Prosecutors say rumors of a deal are merely that–rumors.
It's also not out of the question that Newman could wind up testifying against Landry. If implicating her friend would help her get out of jail and back to seeing her children, she might be willing to go her own way.
"We might take different paths," her then-attorney, David Schertler, acknowledged after one of our visits with Newman in jail.
Newman says she has not spoken to Landry in the detention center but she has caught glimpses of her. Newman's attorney says that Landry has photos of Newman's sons in her cell.
ON APRIL 11, ELIZABETH MORGAN SENT a letter urging Judge Rupp to release Newman. Morgan and her backers say Newman was right in trying to protect her boys from her husband.
"She is now a cause célèbre," says her current attorney, Barry Helfand.
Still, there are only two pieces of evidence–Herbie's scrawled note and a report from his teacher–that suggest Arlen Slobodow might have abused his sons. None of Newman's five lawyers, Stephen Friedman included, ever produced a witness to substantiate Newman's claims. Even so, Newman makes her case with such persuasion that Friedman says, "I can't say to this day I disbelieve her."
Alan Town believes the system worked. "These were kids who didn't fall through the cracks," he says. "Some of the best resources were brought to bear on this case."

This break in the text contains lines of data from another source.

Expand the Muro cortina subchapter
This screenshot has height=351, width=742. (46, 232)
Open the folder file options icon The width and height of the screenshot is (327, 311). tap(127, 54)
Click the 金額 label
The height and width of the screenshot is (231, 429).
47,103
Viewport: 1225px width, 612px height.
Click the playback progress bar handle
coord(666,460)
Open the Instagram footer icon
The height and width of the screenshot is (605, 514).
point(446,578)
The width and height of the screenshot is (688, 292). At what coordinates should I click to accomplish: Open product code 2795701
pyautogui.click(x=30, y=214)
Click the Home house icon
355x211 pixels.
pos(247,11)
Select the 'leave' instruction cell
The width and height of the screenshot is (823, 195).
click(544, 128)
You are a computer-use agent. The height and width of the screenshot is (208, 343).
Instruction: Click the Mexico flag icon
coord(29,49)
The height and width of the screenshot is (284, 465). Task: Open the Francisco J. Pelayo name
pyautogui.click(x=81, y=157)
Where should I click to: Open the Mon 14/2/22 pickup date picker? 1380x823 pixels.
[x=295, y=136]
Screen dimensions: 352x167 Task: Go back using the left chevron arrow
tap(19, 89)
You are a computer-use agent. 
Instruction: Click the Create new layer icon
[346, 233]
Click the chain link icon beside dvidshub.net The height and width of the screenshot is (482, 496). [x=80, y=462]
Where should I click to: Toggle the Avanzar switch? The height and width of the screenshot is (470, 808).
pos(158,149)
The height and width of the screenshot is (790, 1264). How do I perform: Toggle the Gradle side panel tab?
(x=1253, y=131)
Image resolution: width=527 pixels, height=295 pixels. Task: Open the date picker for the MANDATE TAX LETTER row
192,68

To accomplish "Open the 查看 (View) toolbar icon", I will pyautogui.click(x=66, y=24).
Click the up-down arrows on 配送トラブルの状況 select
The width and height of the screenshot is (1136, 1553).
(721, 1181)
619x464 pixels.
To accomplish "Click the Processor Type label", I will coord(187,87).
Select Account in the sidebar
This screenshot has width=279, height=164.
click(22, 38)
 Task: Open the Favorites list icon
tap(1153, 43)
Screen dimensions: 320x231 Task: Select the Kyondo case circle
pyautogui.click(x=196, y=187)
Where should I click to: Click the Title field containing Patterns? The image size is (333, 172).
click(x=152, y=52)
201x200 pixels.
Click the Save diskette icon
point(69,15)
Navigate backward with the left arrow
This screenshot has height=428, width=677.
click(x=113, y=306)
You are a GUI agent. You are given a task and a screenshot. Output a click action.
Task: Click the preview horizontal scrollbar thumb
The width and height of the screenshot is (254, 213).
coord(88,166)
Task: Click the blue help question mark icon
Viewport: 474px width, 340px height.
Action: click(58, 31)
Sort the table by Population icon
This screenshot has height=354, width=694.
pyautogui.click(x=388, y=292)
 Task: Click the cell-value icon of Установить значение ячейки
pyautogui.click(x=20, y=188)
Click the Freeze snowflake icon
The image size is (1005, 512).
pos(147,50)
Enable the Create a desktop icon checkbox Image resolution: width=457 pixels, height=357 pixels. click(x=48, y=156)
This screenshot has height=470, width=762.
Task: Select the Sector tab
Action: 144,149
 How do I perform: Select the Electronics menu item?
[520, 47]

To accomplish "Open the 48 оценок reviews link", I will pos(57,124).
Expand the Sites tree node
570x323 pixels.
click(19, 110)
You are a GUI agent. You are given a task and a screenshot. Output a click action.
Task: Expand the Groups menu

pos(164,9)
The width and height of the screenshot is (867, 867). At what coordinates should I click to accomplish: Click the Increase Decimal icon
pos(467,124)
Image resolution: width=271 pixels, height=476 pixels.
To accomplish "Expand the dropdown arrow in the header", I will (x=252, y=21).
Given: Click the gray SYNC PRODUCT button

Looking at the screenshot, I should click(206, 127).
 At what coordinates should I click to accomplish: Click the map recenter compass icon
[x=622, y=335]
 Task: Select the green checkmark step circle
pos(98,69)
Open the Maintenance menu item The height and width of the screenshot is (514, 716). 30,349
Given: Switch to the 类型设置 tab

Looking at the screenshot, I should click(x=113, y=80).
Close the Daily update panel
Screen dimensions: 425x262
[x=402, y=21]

Meanwhile, Slobodow is trying to raise the boys and move on with his life, which he hopes will include another relationship. "The shooting kind of turns women off," he says.
LARS CELEBRATED HIS SIXTH BIRTHDAY this past spring. Arlen cooked up a pirate theme and painted the kids' faces.
The boys are getting along in school, but the battles of the past few years have far-reaching effects. When Herbie and Lars went to the temporary house set up by Blondes earlier this year, Herbie searched the closets. The landlady asked him why.
"I'm looking for someplace to hide,"he said.